— WHAT YOU WILL DO —
Reprint all entries without any alteration.

— SUPPLIED ENTRIES —
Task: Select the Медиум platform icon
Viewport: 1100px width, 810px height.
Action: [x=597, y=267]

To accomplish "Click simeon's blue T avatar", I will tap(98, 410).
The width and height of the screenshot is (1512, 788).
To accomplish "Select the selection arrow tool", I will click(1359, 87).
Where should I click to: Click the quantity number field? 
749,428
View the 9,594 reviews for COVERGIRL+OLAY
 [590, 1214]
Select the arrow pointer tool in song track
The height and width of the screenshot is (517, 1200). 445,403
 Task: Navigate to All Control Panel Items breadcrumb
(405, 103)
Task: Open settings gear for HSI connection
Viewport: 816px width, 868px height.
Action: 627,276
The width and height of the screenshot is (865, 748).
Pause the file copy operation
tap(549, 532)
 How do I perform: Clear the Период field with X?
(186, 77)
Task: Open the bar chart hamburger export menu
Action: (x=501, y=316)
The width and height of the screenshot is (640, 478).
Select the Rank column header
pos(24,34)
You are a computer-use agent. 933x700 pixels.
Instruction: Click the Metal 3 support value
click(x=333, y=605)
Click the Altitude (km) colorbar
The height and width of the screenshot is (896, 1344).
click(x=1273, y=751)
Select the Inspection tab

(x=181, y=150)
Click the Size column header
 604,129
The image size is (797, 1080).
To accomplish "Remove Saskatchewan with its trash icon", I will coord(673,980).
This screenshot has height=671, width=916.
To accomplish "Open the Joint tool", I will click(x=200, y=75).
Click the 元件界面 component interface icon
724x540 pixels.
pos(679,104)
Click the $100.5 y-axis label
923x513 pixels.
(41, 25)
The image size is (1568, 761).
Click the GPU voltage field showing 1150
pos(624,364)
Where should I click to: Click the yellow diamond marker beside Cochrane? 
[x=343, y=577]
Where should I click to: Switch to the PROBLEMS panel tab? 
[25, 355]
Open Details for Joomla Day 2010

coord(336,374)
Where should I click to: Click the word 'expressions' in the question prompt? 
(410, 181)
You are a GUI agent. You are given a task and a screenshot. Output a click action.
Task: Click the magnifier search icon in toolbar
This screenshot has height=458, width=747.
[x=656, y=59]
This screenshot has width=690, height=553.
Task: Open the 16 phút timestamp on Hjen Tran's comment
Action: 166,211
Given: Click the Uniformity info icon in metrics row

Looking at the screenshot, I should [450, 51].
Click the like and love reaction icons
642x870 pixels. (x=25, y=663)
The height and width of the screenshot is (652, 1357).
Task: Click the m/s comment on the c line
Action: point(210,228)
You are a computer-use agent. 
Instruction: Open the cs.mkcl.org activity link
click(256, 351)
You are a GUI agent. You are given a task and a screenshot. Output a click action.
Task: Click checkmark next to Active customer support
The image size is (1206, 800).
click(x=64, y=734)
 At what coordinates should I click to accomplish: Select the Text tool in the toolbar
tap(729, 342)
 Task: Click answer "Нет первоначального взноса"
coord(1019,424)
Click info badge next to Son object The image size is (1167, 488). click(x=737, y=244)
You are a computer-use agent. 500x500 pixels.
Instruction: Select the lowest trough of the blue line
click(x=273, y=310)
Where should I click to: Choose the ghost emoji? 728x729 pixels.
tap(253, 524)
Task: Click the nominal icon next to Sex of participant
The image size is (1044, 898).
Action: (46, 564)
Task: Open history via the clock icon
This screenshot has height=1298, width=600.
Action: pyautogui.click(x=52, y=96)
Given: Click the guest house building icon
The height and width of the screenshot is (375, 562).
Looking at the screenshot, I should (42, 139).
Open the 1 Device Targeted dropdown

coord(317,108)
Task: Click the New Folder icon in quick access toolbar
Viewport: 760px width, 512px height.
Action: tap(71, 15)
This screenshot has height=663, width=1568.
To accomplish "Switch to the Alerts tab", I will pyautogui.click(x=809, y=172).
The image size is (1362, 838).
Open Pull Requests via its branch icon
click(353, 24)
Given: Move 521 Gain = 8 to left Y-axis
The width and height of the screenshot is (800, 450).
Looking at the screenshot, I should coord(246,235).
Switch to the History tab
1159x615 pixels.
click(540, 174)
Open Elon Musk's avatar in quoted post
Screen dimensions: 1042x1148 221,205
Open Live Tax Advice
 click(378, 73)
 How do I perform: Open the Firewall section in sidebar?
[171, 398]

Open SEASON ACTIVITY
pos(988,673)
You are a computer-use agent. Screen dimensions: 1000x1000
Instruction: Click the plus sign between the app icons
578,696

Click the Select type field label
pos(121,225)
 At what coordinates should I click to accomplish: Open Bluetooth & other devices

— EXERCISE SOLUTION —
Task: Select the Медиум platform icon
Viewport: 1100px width, 810px height.
Action: [x=597, y=267]

To accomplish "Click simeon's blue T avatar", I will tap(98, 410).
The width and height of the screenshot is (1512, 788).
To accomplish "Select the selection arrow tool", I will click(1359, 87).
Where should I click to: Click the quantity number field? 
749,428
View the 9,594 reviews for COVERGIRL+OLAY
 [590, 1214]
Select the arrow pointer tool in song track
The height and width of the screenshot is (517, 1200). 445,403
 Task: Navigate to All Control Panel Items breadcrumb
(405, 103)
Task: Open settings gear for HSI connection
Viewport: 816px width, 868px height.
Action: 627,276
The width and height of the screenshot is (865, 748).
Pause the file copy operation
tap(549, 532)
 How do I perform: Clear the Период field with X?
(186, 77)
Task: Open the bar chart hamburger export menu
Action: (x=501, y=316)
The width and height of the screenshot is (640, 478).
Select the Rank column header
pos(24,34)
You are a computer-use agent. 933x700 pixels.
Instruction: Click the Metal 3 support value
click(x=333, y=605)
Click the Altitude (km) colorbar
The height and width of the screenshot is (896, 1344).
click(x=1273, y=751)
Select the Inspection tab

(x=181, y=150)
Click the Size column header
 604,129
The image size is (797, 1080).
To accomplish "Remove Saskatchewan with its trash icon", I will coord(673,980).
This screenshot has height=671, width=916.
To accomplish "Open the Joint tool", I will click(x=200, y=75).
Click the 元件界面 component interface icon
724x540 pixels.
pos(679,104)
Click the $100.5 y-axis label
923x513 pixels.
(41, 25)
The image size is (1568, 761).
Click the GPU voltage field showing 1150
pos(624,364)
Where should I click to: Click the yellow diamond marker beside Cochrane? 
[x=343, y=577]
Where should I click to: Switch to the PROBLEMS panel tab? 
[25, 355]
Open Details for Joomla Day 2010

coord(336,374)
Where should I click to: Click the word 'expressions' in the question prompt? 
(410, 181)
You are a GUI agent. You are given a task and a screenshot. Output a click action.
Task: Click the magnifier search icon in toolbar
This screenshot has height=458, width=747.
[x=656, y=59]
This screenshot has width=690, height=553.
Task: Open the 16 phút timestamp on Hjen Tran's comment
Action: 166,211
Given: Click the Uniformity info icon in metrics row

Looking at the screenshot, I should [450, 51].
Click the like and love reaction icons
642x870 pixels. (x=25, y=663)
The height and width of the screenshot is (652, 1357).
Task: Click the m/s comment on the c line
Action: point(210,228)
You are a computer-use agent. 
Instruction: Open the cs.mkcl.org activity link
click(256, 351)
You are a GUI agent. You are given a task and a screenshot. Output a click action.
Task: Click checkmark next to Active customer support
The image size is (1206, 800).
click(x=64, y=734)
 At what coordinates should I click to accomplish: Select the Text tool in the toolbar
tap(729, 342)
 Task: Click answer "Нет первоначального взноса"
coord(1019,424)
Click info badge next to Son object The image size is (1167, 488). click(x=737, y=244)
You are a computer-use agent. 500x500 pixels.
Instruction: Select the lowest trough of the blue line
click(x=273, y=310)
Where should I click to: Choose the ghost emoji? 728x729 pixels.
tap(253, 524)
Task: Click the nominal icon next to Sex of participant
The image size is (1044, 898).
Action: (46, 564)
Task: Open history via the clock icon
This screenshot has height=1298, width=600.
Action: pyautogui.click(x=52, y=96)
Given: Click the guest house building icon
The height and width of the screenshot is (375, 562).
Looking at the screenshot, I should (42, 139).
Open the 1 Device Targeted dropdown

coord(317,108)
Task: Click the New Folder icon in quick access toolbar
Viewport: 760px width, 512px height.
Action: tap(71, 15)
This screenshot has height=663, width=1568.
To accomplish "Switch to the Alerts tab", I will pyautogui.click(x=809, y=172).
The image size is (1362, 838).
Open Pull Requests via its branch icon
click(353, 24)
Given: Move 521 Gain = 8 to left Y-axis
The width and height of the screenshot is (800, 450).
Looking at the screenshot, I should coord(246,235).
Switch to the History tab
1159x615 pixels.
click(540, 174)
Open Elon Musk's avatar in quoted post
Screen dimensions: 1042x1148 221,205
Open Live Tax Advice
 click(378, 73)
 How do I perform: Open the Firewall section in sidebar?
[171, 398]

Open SEASON ACTIVITY
pos(988,673)
You are a computer-use agent. Screen dimensions: 1000x1000
Instruction: Click the plus sign between the app icons
578,696

Click the Select type field label
pos(121,225)
 At what coordinates should I click to accomplish: Open Bluetooth & other devices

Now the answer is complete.